- _Text shown_:
As pointed out in the introduction, our work is rooted in Design Science Research (DSR) and Information Systems Design Theories (ISDT). Among the possible design theory types, more specifically, ISDTs are theories for design and action [8]. Based on this point of view, [53] has identified eight components that describe an ISDT: Purpose and Scope, Constructs, Principles of Form and Function, Artifact Mutability, Testable Propositions, Justificatory Knowledge, Principles of Implementation, and Expository Instantiation.
The central artifact of our work is a method and our scientific approach to constructing it is DSR, with some elements of Method Engineering (for the evaluation and tailoring in situationally defined contexts) as introduced by [54]: “the engineering discipline to design, construct and adapt methods, techniques, and tools for the development of information systems”. The creation of the method artifact is complemented by the understanding of [55,56] that a method is a solution that exists and is composed of design activities that are executed by roles in a specific order, applying specific techniques, and producing design outcomes as results. A process model poses these design activities in a specific order. Consequently, the process model is part of the method (importantly contributing to the constructs of the method besides the meta-model).

- _Excerpted records_:
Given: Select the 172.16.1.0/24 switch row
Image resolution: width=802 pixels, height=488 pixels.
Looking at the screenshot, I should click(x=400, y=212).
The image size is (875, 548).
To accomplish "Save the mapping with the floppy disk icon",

--

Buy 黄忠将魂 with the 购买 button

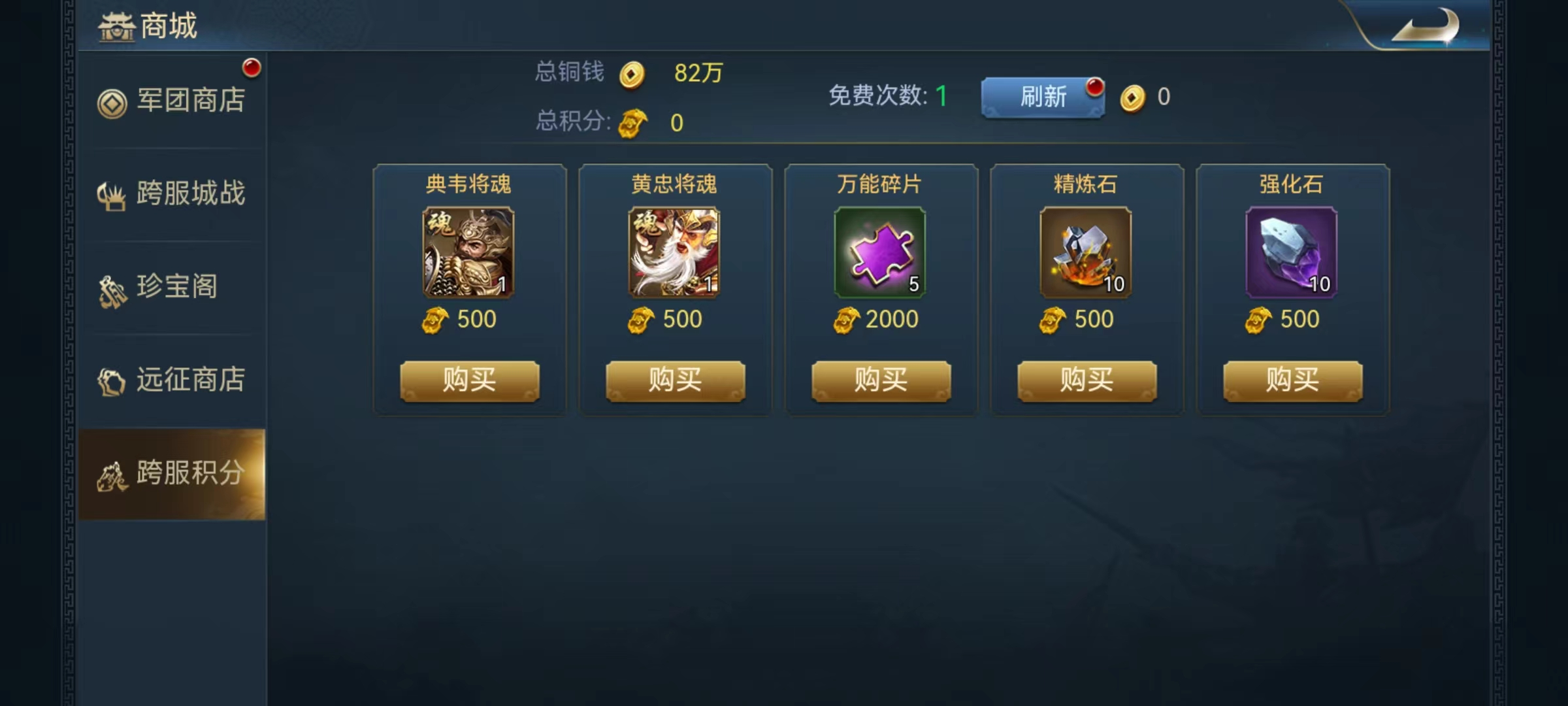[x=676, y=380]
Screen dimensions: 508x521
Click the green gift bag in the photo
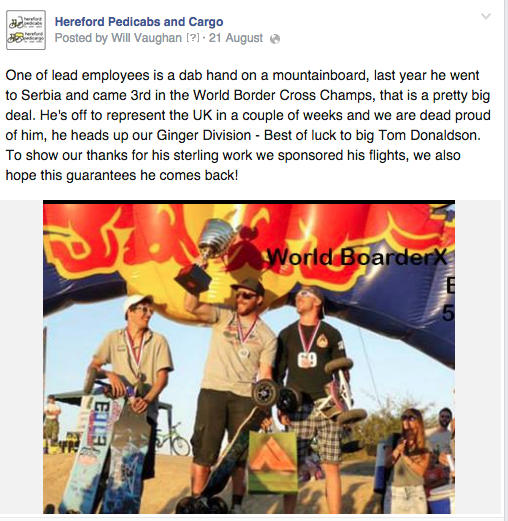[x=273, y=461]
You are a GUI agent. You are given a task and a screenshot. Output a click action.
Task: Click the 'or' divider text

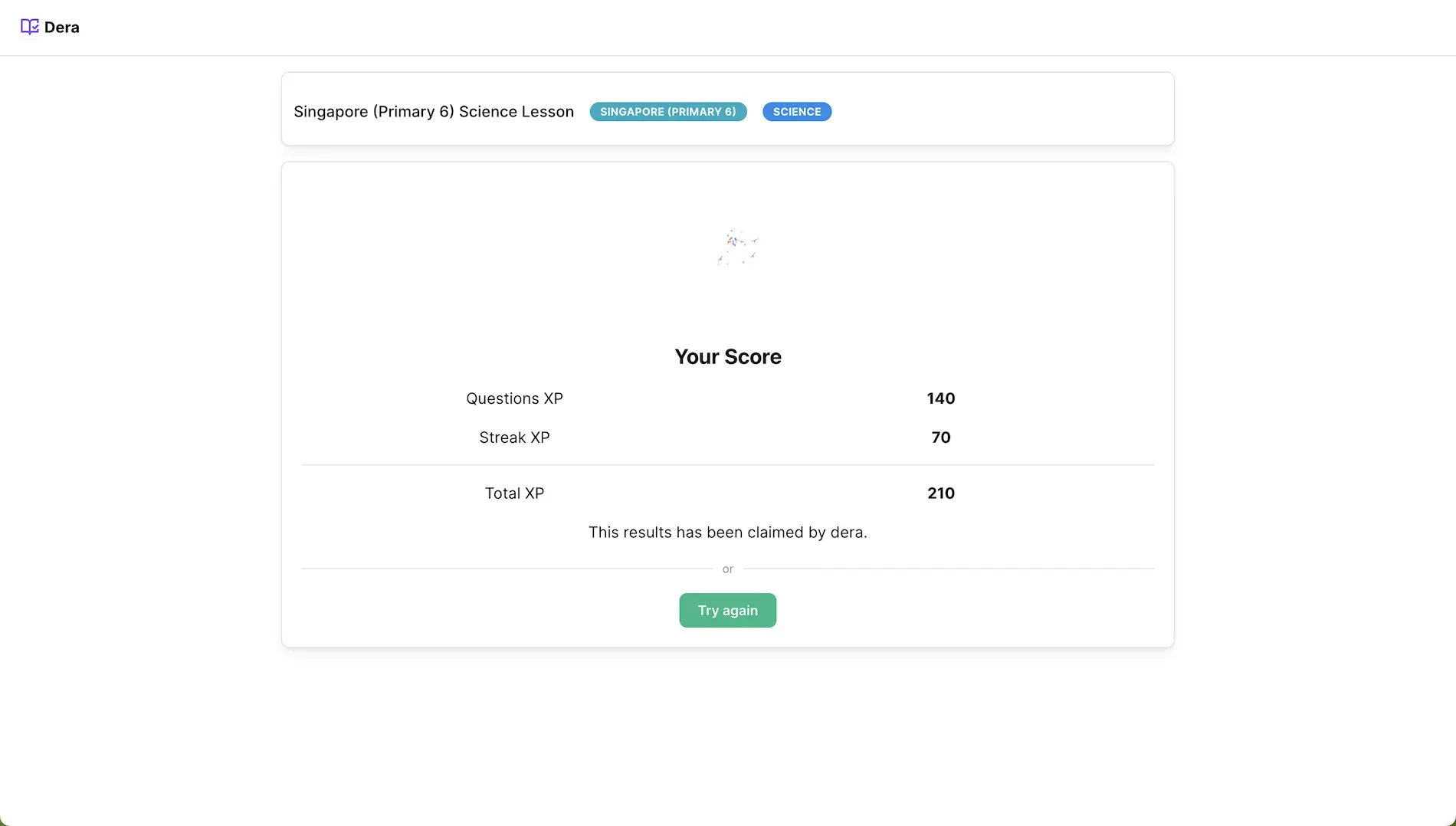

==

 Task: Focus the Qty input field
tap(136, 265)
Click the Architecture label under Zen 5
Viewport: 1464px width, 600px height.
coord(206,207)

- _Task instructions_:
1: According to the text on design science research, how many components describe an ISDT?
2: Revise the text on design science research from "The central artifact" up to and including "besides the meta-model).", replacing "roles" with "actors".

- _Responses to the exercise_:
1: Eight

2:
The central artifact of our work is a method and our scientific approach to constructing it is DSR, with some elements of Method Engineering (for the evaluation and tailoring in situationally defined contexts) as introduced by [54]: “the engineering discipline to design, construct and adapt methods, techniques, and tools for the development of information systems”. The creation of the method artifact is complemented by the understanding of [55,56] that a method is a solution that exists and is composed of design activities that are executed by actors in a specific order, applying specific techniques, and producing design outcomes as results. A process model poses these design activities in a specific order. Consequently, the process model is part of the method (importantly contributing to the constructs of the method besides the meta-model).